Passage =>
========================================

Scientists didn’t know why Enceladus is the brightest world in the solar system, or how it related to its E ring. Cassini found that both the fresh coating on its surface, and icy material in the E ring originate from vents connected to a global subsurface saltwater ocean that might host hydrothermal vents.
Complex organic molecules have been discovered in the plumes. The data transmitted back to Earth by the Cassini Saturn orbiter, which ended its service above the ringed world on Sept. 16, 2017.
But Fifer and colleagues found that the plumes aren’t chemically the same as the ocean from which they erupt at 800 miles an hour; the eruption process itself changes their composition, providing an “imperfect window” to the composition of Enceladus’s global ocean. The plume composition and ocean composition could be much different. That, they find, is due to plume fractionation, or the separation of gases, which preferentially allows some components of the plume to erupt while others are left behind.
This in mind, the team returned to data from the Cassini mission with a computer simulation that accounts for the effects of fractionation, to get a clearer idea of the composition of Enceladus’s inner ocean’s. They found “significant differences” between Enceladus’s plume and ocean chemistry. Previous interpretations, they found, underestimate the presence of hydrogen, methane and carbon dioxide in the ocean.

========================================

Provided material =>
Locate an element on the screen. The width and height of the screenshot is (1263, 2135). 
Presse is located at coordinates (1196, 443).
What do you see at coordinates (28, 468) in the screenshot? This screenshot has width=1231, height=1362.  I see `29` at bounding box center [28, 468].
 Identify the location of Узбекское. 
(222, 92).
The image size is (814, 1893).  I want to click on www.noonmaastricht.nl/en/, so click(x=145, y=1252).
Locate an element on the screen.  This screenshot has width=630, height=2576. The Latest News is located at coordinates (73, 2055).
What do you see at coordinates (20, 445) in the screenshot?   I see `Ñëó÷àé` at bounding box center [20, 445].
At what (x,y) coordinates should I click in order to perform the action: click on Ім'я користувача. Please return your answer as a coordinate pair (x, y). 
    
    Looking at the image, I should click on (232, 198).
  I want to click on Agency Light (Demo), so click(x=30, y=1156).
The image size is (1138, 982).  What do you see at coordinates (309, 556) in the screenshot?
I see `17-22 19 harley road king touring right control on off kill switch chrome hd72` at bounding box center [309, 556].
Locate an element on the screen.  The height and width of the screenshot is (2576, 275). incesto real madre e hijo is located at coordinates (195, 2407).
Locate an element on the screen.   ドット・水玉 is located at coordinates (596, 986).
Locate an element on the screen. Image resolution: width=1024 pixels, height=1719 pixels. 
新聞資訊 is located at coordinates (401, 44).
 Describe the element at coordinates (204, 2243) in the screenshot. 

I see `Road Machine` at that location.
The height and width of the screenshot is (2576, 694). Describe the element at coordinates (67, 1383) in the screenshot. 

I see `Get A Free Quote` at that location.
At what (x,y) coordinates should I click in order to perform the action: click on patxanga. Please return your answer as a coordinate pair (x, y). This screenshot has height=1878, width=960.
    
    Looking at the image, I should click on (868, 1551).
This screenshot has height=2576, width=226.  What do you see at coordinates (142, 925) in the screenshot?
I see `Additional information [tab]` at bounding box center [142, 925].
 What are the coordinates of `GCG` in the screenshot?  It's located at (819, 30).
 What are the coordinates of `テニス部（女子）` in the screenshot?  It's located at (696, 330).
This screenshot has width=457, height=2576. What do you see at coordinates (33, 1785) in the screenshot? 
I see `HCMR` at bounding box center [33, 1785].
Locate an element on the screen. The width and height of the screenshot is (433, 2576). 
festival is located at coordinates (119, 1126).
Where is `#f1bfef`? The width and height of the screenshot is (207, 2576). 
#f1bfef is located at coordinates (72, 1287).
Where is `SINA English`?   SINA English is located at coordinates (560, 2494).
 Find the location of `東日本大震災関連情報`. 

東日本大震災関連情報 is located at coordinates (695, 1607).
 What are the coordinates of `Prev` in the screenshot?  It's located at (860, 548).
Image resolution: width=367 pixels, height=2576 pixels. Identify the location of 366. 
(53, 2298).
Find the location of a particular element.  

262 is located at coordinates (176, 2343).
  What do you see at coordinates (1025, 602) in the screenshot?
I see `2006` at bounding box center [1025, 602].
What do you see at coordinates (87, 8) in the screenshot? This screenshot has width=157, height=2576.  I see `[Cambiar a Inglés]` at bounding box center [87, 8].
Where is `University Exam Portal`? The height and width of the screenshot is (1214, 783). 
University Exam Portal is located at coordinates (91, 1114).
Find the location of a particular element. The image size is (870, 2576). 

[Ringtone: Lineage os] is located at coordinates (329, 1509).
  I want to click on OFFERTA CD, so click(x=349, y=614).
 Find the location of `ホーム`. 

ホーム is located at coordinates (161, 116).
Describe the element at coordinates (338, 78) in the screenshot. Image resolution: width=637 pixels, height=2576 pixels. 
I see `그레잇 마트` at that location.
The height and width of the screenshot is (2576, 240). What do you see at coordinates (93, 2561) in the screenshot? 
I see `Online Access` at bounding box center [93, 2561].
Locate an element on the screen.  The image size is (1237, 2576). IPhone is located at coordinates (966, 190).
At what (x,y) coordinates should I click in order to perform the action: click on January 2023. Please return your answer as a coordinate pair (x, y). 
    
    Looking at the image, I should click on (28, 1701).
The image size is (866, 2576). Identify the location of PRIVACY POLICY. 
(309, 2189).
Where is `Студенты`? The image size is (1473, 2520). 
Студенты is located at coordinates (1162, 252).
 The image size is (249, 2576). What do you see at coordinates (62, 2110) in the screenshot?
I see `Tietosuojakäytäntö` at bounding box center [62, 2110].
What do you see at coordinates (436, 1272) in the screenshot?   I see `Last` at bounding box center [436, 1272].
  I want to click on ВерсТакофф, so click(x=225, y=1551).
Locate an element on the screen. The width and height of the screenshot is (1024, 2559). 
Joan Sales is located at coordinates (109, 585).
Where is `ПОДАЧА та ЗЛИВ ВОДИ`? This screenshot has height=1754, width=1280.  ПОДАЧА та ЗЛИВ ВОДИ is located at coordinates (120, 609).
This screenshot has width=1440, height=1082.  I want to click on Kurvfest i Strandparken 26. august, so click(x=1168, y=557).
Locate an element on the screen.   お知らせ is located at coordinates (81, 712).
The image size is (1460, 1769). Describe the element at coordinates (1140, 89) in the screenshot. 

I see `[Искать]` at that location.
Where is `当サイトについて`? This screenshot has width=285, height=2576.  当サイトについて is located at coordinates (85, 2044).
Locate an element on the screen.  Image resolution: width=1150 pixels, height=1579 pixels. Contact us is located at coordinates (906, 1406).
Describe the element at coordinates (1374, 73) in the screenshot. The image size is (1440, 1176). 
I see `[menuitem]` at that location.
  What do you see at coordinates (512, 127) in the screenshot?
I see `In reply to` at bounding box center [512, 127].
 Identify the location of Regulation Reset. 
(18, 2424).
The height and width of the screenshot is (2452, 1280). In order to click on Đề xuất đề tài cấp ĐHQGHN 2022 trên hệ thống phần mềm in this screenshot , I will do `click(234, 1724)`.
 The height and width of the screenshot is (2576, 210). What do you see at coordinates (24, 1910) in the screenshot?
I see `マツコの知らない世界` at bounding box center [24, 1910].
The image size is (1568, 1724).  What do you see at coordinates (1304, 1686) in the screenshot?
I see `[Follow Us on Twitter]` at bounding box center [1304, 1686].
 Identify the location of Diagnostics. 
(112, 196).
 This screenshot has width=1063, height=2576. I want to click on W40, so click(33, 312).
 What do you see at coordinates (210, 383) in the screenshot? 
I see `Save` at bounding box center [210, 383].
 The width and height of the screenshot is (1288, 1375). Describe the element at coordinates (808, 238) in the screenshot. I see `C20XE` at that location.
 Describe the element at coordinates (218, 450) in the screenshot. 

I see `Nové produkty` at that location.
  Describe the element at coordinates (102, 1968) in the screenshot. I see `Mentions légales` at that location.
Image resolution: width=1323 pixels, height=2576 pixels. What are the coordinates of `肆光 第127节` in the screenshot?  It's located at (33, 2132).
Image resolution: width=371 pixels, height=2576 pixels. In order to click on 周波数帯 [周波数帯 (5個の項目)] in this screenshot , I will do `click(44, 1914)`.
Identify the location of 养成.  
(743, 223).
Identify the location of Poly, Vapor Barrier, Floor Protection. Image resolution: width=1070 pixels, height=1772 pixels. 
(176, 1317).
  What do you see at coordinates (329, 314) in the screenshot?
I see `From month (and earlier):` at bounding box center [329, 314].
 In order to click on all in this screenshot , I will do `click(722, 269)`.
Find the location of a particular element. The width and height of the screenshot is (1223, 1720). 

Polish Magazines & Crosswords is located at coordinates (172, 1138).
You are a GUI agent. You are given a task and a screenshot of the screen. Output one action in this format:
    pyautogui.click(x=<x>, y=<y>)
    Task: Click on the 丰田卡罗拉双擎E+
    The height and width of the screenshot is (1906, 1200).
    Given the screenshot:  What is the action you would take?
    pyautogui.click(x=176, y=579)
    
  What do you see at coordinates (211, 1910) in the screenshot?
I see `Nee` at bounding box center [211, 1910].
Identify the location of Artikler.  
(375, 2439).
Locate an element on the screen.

========================================

To be done =>
1 - Answer these questions from the passage on Enceladus.
(a) According to Cassini's findings, where do the fresh surface coating and the icy material in the E ring originate?
(b) At what speed do the plumes erupt from the ocean?
(c) Which three substances did previous interpretations underestimate in the ocean?
2 - Summarize the passage on Enceladus in two sentences.
The records were taken from a separate source.

Answers to the exercise =>
1 -
(a) They originate from vents connected to a global subsurface saltwater ocean.
(b) They erupt at 800 miles an hour.
(c) Hydrogen, methane and carbon dioxide.

2 - Cassini found that Enceladus's bright surface coating and the icy material in its E ring come from vents connected to a global subsurface saltwater ocean, and complex organic molecules have been discovered in the plumes. Fifer and colleagues found that plume fractionation makes the plumes chemically different from the ocean, and their simulation of Cassini data showed that previous interpretations underestimate the ocean's hydrogen, methane and carbon dioxide.